───── Material provided ─────

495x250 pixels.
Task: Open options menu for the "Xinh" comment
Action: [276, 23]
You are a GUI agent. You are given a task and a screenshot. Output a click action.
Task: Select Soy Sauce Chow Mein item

─────
───── Material provided ─────

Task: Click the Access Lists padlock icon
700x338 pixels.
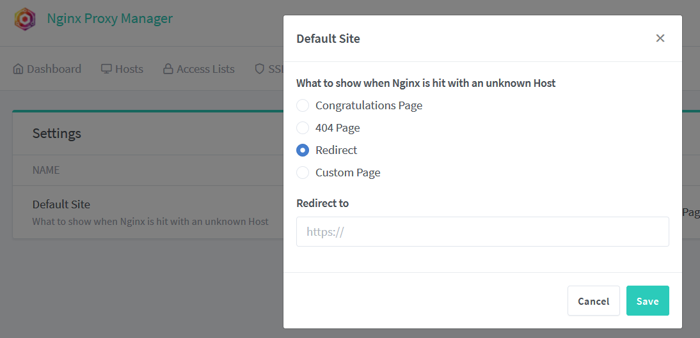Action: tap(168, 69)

─────
───── Material provided ─────

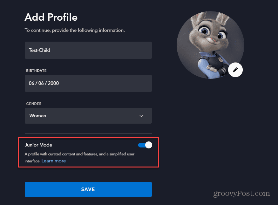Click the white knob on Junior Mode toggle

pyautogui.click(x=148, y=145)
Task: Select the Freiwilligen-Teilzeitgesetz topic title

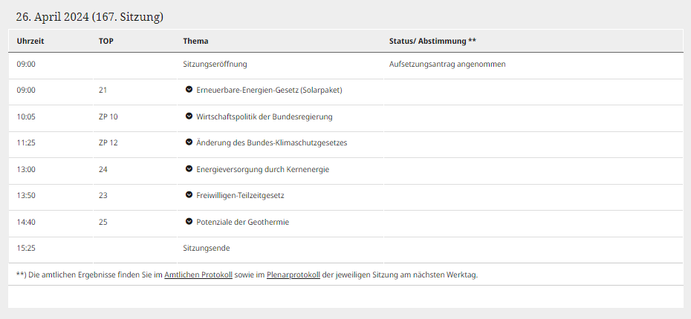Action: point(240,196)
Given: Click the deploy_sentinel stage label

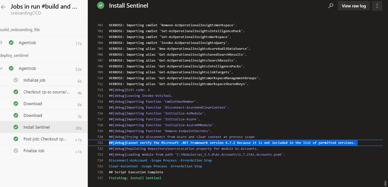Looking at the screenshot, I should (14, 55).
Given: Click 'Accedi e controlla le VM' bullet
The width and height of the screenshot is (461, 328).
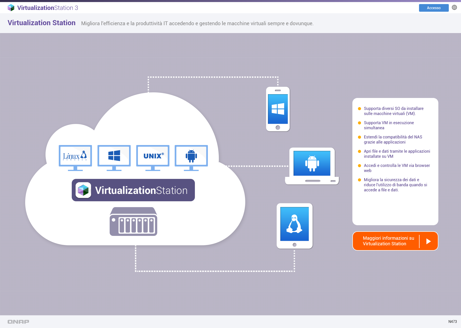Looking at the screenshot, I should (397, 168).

─────

◆ Problem requirements:
In the data above, retype exactly and only the lines between the one holding "You are a GUI" and the one holding "Task: Select Soy Sauce Chow Mein item", inclusive.

◆ Output for this task:
You are a GUI agent. You are given a task and a screenshot. Output a click action.
Task: Select Soy Sauce Chow Mein item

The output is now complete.